The Franco-Belgian quotient is headed by Franck’s sonata, which seemingly receives a new recording each week. All the movements sport perfectly calibrated tempo relationships and there are no examples of elastic distensions such as sometimes afflict, in particular, the Recitativo-Fantasia. Performances that deform its structure harm its essential expressive direction but Little and Lane’s reading resembles the classic performance on 78s of Alfred Dubois and Marcel Maas, with that violinist’s lineage going directly back to the great Ysa˙e, for whom the sonata was written as a wedding present. With the deftest of dynamics and a fine control of her malleable, rich tone Little adds gradations of vibrato intensity to her arsenal and Lane brings painterly colour. That tone admits of some throatiness in the second movement and quasi-vocalised intensity in the third – passionate but un-indulgent, the music’s declamation excellently projected. After this hot-house, Fauré’s Berceuse brings balm, its pianistic elegance serving as a bridge to the late-romanticism of Szymanowski’s early Op.9 Violin Sonata.

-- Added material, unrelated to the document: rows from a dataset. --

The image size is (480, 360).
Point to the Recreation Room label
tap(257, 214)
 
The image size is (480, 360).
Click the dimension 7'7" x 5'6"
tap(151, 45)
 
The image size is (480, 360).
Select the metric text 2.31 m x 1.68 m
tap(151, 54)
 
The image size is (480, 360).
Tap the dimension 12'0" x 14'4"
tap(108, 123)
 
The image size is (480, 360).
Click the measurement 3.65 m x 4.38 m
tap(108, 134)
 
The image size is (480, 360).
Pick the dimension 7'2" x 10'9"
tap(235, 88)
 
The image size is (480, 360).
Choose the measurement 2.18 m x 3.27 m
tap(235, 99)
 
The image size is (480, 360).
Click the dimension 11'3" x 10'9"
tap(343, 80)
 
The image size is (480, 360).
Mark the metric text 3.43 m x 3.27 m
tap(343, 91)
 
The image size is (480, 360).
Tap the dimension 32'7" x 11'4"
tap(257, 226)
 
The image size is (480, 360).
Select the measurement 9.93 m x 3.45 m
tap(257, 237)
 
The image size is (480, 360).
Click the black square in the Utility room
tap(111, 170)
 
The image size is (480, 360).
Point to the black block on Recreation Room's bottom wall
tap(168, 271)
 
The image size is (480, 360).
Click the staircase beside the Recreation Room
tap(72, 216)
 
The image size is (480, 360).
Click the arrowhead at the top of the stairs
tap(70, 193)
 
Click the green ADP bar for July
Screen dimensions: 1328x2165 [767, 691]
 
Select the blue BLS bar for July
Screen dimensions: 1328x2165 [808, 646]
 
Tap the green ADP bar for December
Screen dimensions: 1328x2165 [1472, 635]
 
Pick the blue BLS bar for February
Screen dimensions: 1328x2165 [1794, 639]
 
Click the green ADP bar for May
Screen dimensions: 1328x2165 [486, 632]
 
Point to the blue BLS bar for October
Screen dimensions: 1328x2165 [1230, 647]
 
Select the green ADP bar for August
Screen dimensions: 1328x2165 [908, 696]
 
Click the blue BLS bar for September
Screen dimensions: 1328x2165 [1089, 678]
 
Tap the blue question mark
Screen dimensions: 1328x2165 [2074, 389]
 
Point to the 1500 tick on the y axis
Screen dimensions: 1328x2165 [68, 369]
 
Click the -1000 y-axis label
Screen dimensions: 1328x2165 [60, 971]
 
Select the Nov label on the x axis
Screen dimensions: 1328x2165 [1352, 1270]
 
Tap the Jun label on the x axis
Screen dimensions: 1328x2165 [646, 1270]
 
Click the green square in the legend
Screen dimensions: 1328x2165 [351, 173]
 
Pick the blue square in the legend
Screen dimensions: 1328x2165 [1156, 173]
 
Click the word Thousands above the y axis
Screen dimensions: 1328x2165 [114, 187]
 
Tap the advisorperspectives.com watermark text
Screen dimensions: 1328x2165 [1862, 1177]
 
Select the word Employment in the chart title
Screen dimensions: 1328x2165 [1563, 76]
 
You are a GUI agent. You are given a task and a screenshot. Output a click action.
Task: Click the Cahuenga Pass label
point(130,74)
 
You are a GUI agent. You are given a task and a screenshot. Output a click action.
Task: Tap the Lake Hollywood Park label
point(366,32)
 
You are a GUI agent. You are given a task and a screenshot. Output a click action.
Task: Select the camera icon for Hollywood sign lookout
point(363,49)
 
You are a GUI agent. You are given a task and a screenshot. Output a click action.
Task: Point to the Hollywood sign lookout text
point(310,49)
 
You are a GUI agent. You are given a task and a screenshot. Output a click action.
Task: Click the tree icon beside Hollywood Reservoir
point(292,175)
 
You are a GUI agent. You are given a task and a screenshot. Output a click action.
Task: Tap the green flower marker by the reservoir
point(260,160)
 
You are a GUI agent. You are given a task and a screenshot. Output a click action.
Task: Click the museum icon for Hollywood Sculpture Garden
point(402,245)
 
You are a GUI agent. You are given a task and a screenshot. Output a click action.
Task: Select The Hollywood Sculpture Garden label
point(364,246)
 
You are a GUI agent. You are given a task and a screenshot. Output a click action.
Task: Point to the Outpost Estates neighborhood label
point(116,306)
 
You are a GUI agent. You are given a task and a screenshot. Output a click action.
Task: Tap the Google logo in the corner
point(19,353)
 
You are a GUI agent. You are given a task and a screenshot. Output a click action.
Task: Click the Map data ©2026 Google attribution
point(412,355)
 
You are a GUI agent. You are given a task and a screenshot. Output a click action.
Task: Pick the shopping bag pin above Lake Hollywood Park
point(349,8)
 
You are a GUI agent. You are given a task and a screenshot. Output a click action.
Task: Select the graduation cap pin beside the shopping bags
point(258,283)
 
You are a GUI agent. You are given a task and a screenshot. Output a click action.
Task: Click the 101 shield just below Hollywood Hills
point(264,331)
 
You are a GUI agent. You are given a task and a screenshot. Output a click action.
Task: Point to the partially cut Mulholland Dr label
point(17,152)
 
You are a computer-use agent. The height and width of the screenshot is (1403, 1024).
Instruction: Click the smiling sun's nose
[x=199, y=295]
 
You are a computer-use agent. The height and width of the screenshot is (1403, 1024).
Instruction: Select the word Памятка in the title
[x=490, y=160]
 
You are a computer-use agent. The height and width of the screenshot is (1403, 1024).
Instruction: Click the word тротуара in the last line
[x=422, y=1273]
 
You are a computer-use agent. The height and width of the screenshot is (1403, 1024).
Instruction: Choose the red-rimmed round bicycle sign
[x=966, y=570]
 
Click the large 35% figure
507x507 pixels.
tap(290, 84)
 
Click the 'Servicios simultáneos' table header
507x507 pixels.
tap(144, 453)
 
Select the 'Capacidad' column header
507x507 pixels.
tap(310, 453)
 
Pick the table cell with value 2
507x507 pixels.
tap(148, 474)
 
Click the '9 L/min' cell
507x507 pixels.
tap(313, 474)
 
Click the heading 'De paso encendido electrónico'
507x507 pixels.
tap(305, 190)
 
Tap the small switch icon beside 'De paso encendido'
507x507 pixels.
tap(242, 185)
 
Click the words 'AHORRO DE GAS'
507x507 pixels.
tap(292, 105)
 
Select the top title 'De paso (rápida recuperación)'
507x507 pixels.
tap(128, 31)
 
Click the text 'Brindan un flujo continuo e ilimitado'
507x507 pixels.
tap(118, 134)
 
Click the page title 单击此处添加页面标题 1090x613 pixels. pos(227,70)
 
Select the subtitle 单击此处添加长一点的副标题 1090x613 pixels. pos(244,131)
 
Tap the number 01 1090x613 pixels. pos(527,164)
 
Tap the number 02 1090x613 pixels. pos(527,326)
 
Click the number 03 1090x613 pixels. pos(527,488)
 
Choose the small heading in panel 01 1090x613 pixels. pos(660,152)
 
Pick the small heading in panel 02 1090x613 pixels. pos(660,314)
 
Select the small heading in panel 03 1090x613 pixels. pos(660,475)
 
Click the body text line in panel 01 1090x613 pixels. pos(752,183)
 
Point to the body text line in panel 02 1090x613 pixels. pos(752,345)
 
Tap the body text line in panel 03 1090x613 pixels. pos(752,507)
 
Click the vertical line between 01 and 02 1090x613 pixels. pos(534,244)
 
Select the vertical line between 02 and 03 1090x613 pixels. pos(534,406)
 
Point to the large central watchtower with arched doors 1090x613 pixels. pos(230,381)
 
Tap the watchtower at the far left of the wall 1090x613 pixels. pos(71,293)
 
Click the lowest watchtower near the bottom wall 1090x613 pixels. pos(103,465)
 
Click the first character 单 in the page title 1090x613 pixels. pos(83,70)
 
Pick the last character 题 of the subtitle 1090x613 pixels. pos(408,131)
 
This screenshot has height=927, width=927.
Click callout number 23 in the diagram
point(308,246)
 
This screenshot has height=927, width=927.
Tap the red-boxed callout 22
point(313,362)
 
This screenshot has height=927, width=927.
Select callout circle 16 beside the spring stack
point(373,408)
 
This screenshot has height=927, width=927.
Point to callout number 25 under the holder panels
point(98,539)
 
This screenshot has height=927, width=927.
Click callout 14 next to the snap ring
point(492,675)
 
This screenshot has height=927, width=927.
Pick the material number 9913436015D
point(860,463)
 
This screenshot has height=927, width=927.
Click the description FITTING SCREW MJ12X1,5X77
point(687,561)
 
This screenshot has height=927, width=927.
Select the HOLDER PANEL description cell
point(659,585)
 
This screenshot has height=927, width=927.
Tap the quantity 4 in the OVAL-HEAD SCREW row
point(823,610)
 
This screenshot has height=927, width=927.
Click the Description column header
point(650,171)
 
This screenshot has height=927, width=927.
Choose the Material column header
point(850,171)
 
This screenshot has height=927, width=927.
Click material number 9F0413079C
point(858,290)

This is a work that, whilst not really characteristic, appeals to large-scaled playing. David Oistrakh played it with panache, and fiddlers as different as Pławner and Ibragimova have more recently located its stirring power, albeit with varying levels of intensity. Little’s warmly communicative playing is first-class here too, her witty pizzicati in the scherzando being complemented by Lane’s supportive incision. The pleasing Romance, Op.23 was dedicated to the greatest champion of the composer’s violin works, Paul Kochanski, whilst the Notturno e Tarantella, much better known, is played with idiomatic evocation, the Tarantella ending the disc on something of a high.
With a sympathetic recording and good notes this disc continues the fine legacy of recordings made by this outstanding duo.